I just did an experiment. I took a 10cm-wide piece of of 18mm (3/4") aluminum stock. I used digital caliper depth gauge to clamp fence pieces against both sides at the same depth, and then used a dry-lubricated hacksaw to cut as squarely as I could. I put the cut piece in the mill and set my zero depth to have the endmill just barely touching the highest point. A .02" pass barely cut a few high spots. Another .02" pass cut it almost fully smooth, with just a few nicks. A final .01" pass removed all the nicks. therefore, the total variation in my cut was 0.05" or about 1.25 mm with almost all of the variation in 0.02" or about 0.5 mm. There were not obviously local substantial minima in variance, either. You might do better than me, but it still won't give a square printer without some aid like external corner plates.

In retrospect, I should have done .01" passes for better data, but my subjective impression was that most of the variance was a bit less than ~ .01" / ~ 0.25 mm, just from looking at the line where the mill engaged with the aluminum it was cutting. I'm not motivated to do another experiment, though. Hacksawing is hard work! Time to mill that into a new extruder carriage mount!
Re: Cutting extruded ali
September 03, 2018 07:07AM
Quote
gmedlicott
I was thinking that was the likely outcome. Still, i snagged a vintage NOS Makita LS1020 off eBay, which only has single miter function (not compound), so there is only one angle to dial in. Once set, I bet it is fairly repeatable.

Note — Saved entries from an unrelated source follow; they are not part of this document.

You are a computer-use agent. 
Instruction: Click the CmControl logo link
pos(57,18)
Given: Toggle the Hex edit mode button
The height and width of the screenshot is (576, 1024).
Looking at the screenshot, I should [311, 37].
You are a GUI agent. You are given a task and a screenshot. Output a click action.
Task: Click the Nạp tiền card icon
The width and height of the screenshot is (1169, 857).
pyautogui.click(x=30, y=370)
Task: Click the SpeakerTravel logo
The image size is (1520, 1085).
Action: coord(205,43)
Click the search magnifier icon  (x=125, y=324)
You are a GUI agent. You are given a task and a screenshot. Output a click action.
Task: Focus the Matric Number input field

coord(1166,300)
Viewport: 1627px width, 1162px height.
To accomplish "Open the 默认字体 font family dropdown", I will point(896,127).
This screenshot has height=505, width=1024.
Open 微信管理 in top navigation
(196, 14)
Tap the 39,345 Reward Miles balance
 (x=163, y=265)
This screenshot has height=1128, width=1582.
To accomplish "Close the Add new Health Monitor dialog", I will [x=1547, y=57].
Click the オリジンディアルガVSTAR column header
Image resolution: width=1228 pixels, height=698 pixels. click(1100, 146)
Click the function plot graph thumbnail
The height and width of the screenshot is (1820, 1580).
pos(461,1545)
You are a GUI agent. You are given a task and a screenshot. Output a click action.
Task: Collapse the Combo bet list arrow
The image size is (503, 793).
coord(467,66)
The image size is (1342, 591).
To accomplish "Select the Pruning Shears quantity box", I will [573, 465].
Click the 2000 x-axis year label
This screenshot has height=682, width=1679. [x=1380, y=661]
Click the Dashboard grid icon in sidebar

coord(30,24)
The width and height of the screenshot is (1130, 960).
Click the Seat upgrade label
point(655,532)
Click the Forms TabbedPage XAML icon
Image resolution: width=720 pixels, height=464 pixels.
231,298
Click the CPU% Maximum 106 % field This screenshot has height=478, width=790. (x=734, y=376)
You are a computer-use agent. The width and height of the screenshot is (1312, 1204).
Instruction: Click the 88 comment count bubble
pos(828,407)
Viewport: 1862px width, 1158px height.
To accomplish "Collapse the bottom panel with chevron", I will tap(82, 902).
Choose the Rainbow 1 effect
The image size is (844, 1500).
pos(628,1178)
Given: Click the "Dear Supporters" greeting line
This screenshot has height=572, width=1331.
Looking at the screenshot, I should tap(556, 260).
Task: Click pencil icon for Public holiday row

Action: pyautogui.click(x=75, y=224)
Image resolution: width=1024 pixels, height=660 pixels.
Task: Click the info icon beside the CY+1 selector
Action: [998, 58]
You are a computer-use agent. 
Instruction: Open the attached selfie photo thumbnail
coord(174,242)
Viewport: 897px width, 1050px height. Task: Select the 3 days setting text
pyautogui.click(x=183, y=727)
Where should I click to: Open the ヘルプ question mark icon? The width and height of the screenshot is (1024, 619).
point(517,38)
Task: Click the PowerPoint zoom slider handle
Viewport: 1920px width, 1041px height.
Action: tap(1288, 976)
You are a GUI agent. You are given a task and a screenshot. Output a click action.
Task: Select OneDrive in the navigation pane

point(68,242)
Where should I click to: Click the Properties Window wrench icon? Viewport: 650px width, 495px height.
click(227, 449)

If you can "set and forget it" to be square, that might be a good option. You may be able to use a rubber mallet or dead blow hammer to gently nudge it to be accurate. If I recall correctly, I spent about an hour and a half tramming the head on a mini-mill, which would be a fairly similar operation. I'd be curious to hear how well this project works!

Quote
gmedlicott
I've ordered Misumi in the past, and while the cuts are square, they do vary from piece to piece (+/-.5 mm). If you need two short rails to be very parallel it's probably on the limits of OK. Their higher precision option of +/-.2 wasn't when i ordered, mine came out at more than .5 different. I'd stick with the regular option and hope for the best.

That's not as precise as I assumed. I had never gotten as far as looking into precision options there.

I kept not building my own CoreXY from scratch, and in January I bought a Tronxy X5S to bootstrap the process, expecting it to be a learning about lots of things not to do. It was. Given that my rebuild is reusing the frame, steppers, and most of the Z axis (but replacing the leadscrews) I was feeling that perhaps that was an expensive source of pre-cut-and-drilled extrusion. I'm guessing they must have cut and drilled the extrusion with jigs, then, because for all its other faults, the pieces were cut sufficiently precisely to length that I couldn't detect any deviation from square with my machinist's square, on any of the angles in the frame. I added internal corner braces everywhere I could to add tension to make it more rigid, but they weren't to fix deviation from square, just to preserve it if the machine is bumped/transported. The extrusion is flat, too; when I placed a piece across a reference plate I couldn't see light under it, and screwing linear rail down to it flattened out the linear rail and made it run smoother. So they did something right there!

Edited 1 time(s). Last edit at 09/03/2018 01:04PM by mcdanlj.